--- BRIEF ---
This exercise needs the complete data reproduced exactly.

□ □ □

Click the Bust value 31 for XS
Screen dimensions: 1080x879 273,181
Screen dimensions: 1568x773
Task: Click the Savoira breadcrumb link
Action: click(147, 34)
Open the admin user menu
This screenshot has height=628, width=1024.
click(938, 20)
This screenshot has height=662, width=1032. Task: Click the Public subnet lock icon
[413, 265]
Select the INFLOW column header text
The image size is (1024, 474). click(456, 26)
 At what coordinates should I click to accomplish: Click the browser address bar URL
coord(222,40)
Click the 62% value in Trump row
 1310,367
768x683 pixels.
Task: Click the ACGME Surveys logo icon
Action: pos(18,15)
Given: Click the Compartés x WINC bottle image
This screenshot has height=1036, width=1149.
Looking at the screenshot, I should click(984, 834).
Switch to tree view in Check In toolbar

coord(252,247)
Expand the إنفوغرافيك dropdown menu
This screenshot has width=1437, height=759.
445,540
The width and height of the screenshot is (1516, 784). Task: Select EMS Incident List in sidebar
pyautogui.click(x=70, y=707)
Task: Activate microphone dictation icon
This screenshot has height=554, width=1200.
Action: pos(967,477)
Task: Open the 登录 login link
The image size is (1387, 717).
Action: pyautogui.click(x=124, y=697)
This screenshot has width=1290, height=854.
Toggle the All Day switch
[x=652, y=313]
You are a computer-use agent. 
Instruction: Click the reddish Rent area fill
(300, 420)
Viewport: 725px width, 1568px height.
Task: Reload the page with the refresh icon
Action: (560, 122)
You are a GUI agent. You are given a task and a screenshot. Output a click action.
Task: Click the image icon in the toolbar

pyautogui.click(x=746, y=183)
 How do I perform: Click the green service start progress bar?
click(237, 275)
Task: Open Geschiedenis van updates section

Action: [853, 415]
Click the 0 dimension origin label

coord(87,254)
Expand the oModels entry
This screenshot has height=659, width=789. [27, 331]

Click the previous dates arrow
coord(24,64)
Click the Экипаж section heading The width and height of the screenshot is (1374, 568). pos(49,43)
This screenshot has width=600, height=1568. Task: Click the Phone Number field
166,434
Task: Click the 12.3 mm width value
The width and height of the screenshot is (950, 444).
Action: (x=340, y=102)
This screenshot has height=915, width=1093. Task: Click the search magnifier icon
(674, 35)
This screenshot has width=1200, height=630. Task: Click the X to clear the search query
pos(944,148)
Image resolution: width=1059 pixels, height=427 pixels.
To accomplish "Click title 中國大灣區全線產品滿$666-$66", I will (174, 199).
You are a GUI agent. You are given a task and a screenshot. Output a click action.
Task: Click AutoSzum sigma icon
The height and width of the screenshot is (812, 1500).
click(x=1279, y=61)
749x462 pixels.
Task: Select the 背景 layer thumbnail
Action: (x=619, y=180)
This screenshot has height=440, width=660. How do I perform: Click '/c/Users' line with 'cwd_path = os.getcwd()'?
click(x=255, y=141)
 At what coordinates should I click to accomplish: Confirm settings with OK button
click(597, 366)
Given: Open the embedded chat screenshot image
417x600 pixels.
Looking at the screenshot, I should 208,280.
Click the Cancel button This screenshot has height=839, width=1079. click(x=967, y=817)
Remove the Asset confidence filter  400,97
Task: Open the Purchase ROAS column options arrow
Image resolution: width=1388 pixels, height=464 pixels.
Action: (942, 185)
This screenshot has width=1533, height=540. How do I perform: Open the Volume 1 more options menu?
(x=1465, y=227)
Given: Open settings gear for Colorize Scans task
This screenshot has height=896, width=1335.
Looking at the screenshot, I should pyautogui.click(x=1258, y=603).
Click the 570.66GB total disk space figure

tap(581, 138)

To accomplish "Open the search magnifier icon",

□ □ □

--- TASK SOLUTION ---
Click the Bust value 31 for XS
Screen dimensions: 1080x879 273,181
Screen dimensions: 1568x773
Task: Click the Savoira breadcrumb link
Action: click(147, 34)
Open the admin user menu
This screenshot has height=628, width=1024.
click(938, 20)
This screenshot has height=662, width=1032. Task: Click the Public subnet lock icon
[413, 265]
Select the INFLOW column header text
The image size is (1024, 474). click(456, 26)
 At what coordinates should I click to accomplish: Click the browser address bar URL
coord(222,40)
Click the 62% value in Trump row
 1310,367
768x683 pixels.
Task: Click the ACGME Surveys logo icon
Action: pos(18,15)
Given: Click the Compartés x WINC bottle image
This screenshot has height=1036, width=1149.
Looking at the screenshot, I should click(984, 834).
Switch to tree view in Check In toolbar

coord(252,247)
Expand the إنفوغرافيك dropdown menu
This screenshot has width=1437, height=759.
445,540
The width and height of the screenshot is (1516, 784). Task: Select EMS Incident List in sidebar
pyautogui.click(x=70, y=707)
Task: Activate microphone dictation icon
This screenshot has height=554, width=1200.
Action: pos(967,477)
Task: Open the 登录 login link
The image size is (1387, 717).
Action: pyautogui.click(x=124, y=697)
This screenshot has width=1290, height=854.
Toggle the All Day switch
[x=652, y=313]
You are a computer-use agent. 
Instruction: Click the reddish Rent area fill
(300, 420)
Viewport: 725px width, 1568px height.
Task: Reload the page with the refresh icon
Action: (560, 122)
You are a GUI agent. You are given a task and a screenshot. Output a click action.
Task: Click the image icon in the toolbar

pyautogui.click(x=746, y=183)
 How do I perform: Click the green service start progress bar?
click(237, 275)
Task: Open Geschiedenis van updates section

Action: [853, 415]
Click the 0 dimension origin label

coord(87,254)
Expand the oModels entry
This screenshot has height=659, width=789. [27, 331]

Click the previous dates arrow
coord(24,64)
Click the Экипаж section heading The width and height of the screenshot is (1374, 568). pos(49,43)
This screenshot has width=600, height=1568. Task: Click the Phone Number field
166,434
Task: Click the 12.3 mm width value
The width and height of the screenshot is (950, 444).
Action: (x=340, y=102)
This screenshot has height=915, width=1093. Task: Click the search magnifier icon
(674, 35)
This screenshot has width=1200, height=630. Task: Click the X to clear the search query
pos(944,148)
Image resolution: width=1059 pixels, height=427 pixels.
To accomplish "Click title 中國大灣區全線產品滿$666-$66", I will (174, 199).
You are a GUI agent. You are given a task and a screenshot. Output a click action.
Task: Click AutoSzum sigma icon
The height and width of the screenshot is (812, 1500).
click(x=1279, y=61)
749x462 pixels.
Task: Select the 背景 layer thumbnail
Action: (x=619, y=180)
This screenshot has height=440, width=660. How do I perform: Click '/c/Users' line with 'cwd_path = os.getcwd()'?
click(x=255, y=141)
 At what coordinates should I click to accomplish: Confirm settings with OK button
click(597, 366)
Given: Open the embedded chat screenshot image
417x600 pixels.
Looking at the screenshot, I should 208,280.
Click the Cancel button This screenshot has height=839, width=1079. click(x=967, y=817)
Remove the Asset confidence filter  400,97
Task: Open the Purchase ROAS column options arrow
Image resolution: width=1388 pixels, height=464 pixels.
Action: (942, 185)
This screenshot has width=1533, height=540. How do I perform: Open the Volume 1 more options menu?
(x=1465, y=227)
Given: Open settings gear for Colorize Scans task
This screenshot has height=896, width=1335.
Looking at the screenshot, I should pyautogui.click(x=1258, y=603).
Click the 570.66GB total disk space figure

tap(581, 138)

To accomplish "Open the search magnifier icon",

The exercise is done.